Apenas habían transcurrido un par de horas cuando ha regresado y me ha dirigido una mirada inexpresiva demorándose en colgar el gabán en el perchero de la entrada. Todo un teatrillo para despertar mi curiosidad todavía más.
–¡Cuéntame!, le he dicho ansiosa, llevándole a la mesa de la cocina, donde tenía preparadas unas cervezas y unas aceitunas para disfrutar la conversación.
–Le ha denunciado el dueño de la vivienda por impago, pero no tiene nada que hacer. No hay contrato, todo era en negro. Le tienen que soltar, pero hay otra denuncia, por estafar a una señora con la que mantenía alguna relación y que le proporcionaba dinero para su iglesia o el salón del reino, como le llaman ellos.
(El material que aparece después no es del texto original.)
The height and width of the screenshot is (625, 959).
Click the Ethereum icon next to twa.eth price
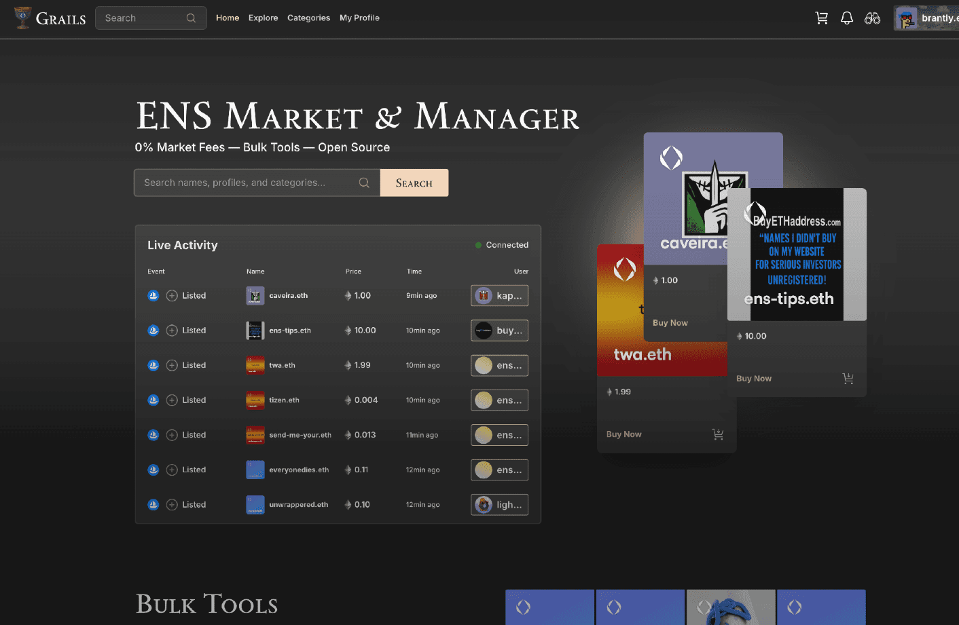(x=347, y=365)
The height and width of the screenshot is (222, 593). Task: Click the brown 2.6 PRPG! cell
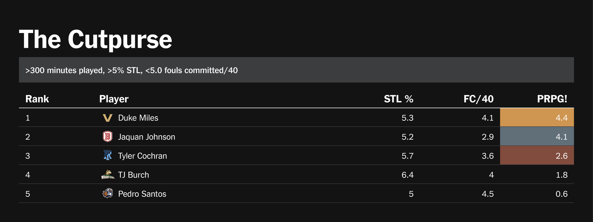coord(537,156)
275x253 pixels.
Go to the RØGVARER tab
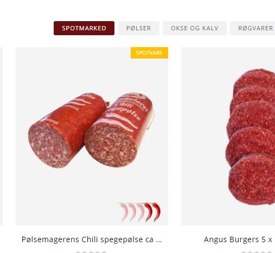click(253, 28)
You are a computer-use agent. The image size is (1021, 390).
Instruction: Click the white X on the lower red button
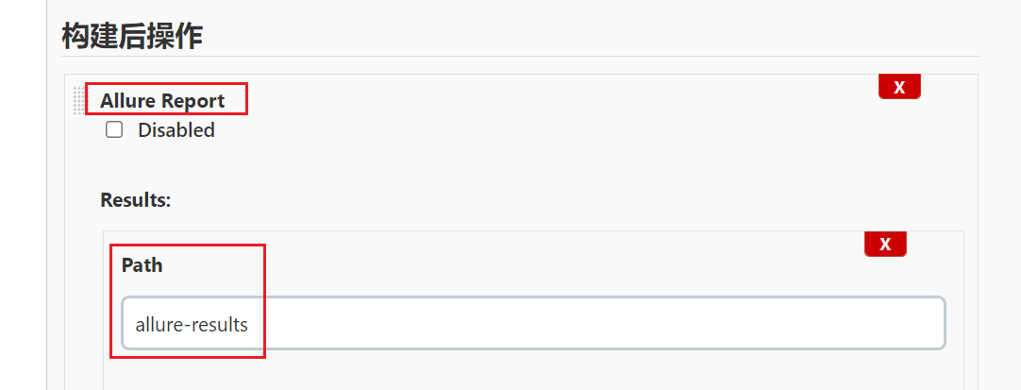pyautogui.click(x=885, y=244)
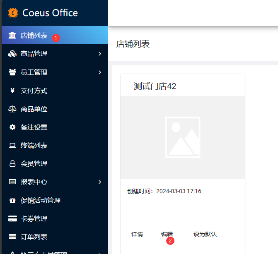Open the 会员管理 menu item
The height and width of the screenshot is (254, 278).
34,164
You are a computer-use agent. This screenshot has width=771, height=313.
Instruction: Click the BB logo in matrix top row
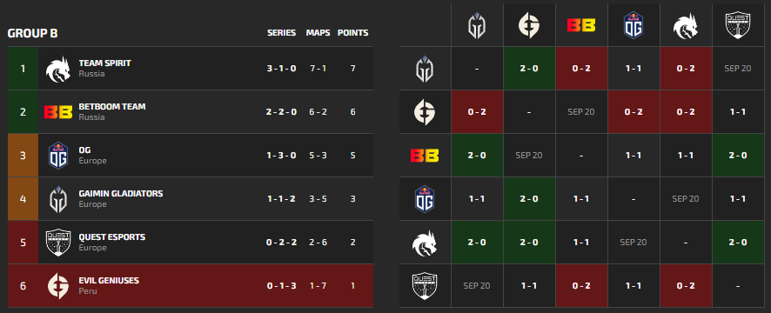(581, 25)
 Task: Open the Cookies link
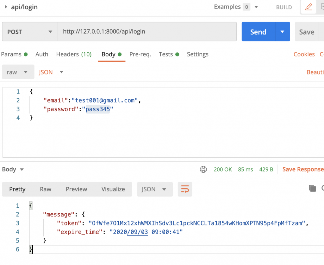click(304, 54)
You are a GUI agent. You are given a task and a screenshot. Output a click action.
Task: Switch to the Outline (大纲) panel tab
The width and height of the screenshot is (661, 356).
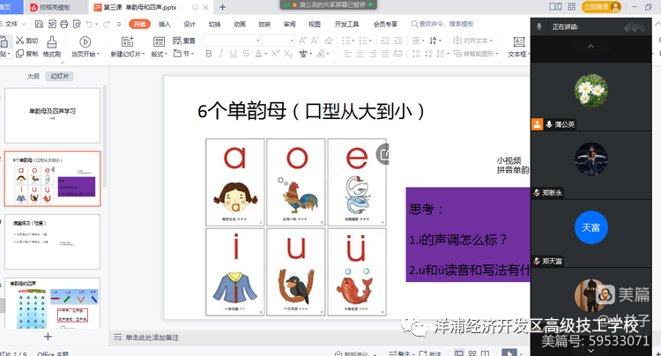[33, 76]
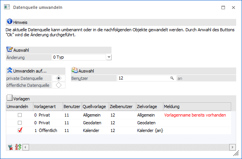Select the private Datenquelle radio option

[x=58, y=78]
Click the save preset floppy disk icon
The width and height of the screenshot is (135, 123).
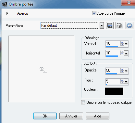(110, 25)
Y tampoco ha pagado las compras que ha hecho en este tiempo. Hay varios acreedores, sobre todo, el banco y El Corte Inglés. Pero hay algo mas turbio. Al parecer una mujer presentó una denuncia por maltrato y al día siguiente la retiró. Quiere que le represente, que lo defienda.
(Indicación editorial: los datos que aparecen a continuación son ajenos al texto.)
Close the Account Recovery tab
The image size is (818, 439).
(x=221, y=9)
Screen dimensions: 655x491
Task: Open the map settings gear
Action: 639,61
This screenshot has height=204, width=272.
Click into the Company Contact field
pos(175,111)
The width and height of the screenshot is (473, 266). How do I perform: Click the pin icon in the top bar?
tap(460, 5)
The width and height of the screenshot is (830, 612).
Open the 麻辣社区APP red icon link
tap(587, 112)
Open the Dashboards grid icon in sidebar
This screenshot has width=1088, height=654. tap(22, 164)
–No pensarás hacerlo, ¿verdad?
–Ese no lo tiene fácil para alcanzar el paraíso. Hay mucho fango ¿no te parece?
–Prefiero quedarme con la intriga. Pasa página, por favor.
–Le he dicho que estoy muy ocupado, pero que buscaré a alguien que le defienda.
–Te va a seguir llamando. ¿Te imaginas a alguien así, dejando deudas y agresiones por todas partes? ¡Pobre mujer, pobres niños!, suspiré apesadumbrada.
14 de junio
Vamos a tener nuevos vecinos en la casa de al lado. Ya me he enterado de que son una pareja de creativos de música techno. Me puedo imaginar la casa llena de sintetizadores, teclados, secuenciadores, sonidos monótonos y estridentes a todas horas. La casa temblará. ¿De donde saca estos inquilinos el dueño de la casa? Ayer vino a quitar la cadena y el candado que cerraban la verja de la entrada. ¡Menudo personaje, con la pasta que tiene y todo lo gestionaba en negro!
–Como incordien mucho, tendremos que buscar una casita independiente, aunque sea en las afueras, le digo a mi marido.
–Ya se verá, mujer. No te anticipes, me dice sin oponerse.
La buena noticia es que mi marido me ha ayudado a encontrar trabajo como pasante en un bufete. Dice que tengo muchas cualidades y que me vendrá bien desarrollar mi carrera profesional. En este asunto siempre hemos estado de acuerdo.
Necesito estar ocupada y nos vendrá bien el dinero para huir de vecinos molestos. Lo paso bien y tengo las tardes libres para ocuparme de la casa y los niños mientras le doy vueltas a los casos que me van entrando. Es divertido comentarlos con él, porque, aunque siga siendo tan parco en palabras, es mucho más comunicativo cuando se trata de asuntos profesionales.
No he vuelto a saber nada de los Testigos de Jehová y la señora del pañuelo y las gafas que venía por aquí no ha regresado. Alguien del juzgado me ha soplado que le perdonó la deuda al pastor, retiró la denuncia y que ahora la familia vive en su casa, que los acoge y seguramente los mantiene. ¿Cómo es posible que haya gente así?
Pero lo mejor de todo (toco madera), es que mi vecino ya no es mi vecino y es probable que nunca vuelva a verlo, aunque todavía me persigue la imagen de su mano alisándose el cabello teñido de negro con su sortija de oro en el dedo meñique. ¿La habrá empeñado?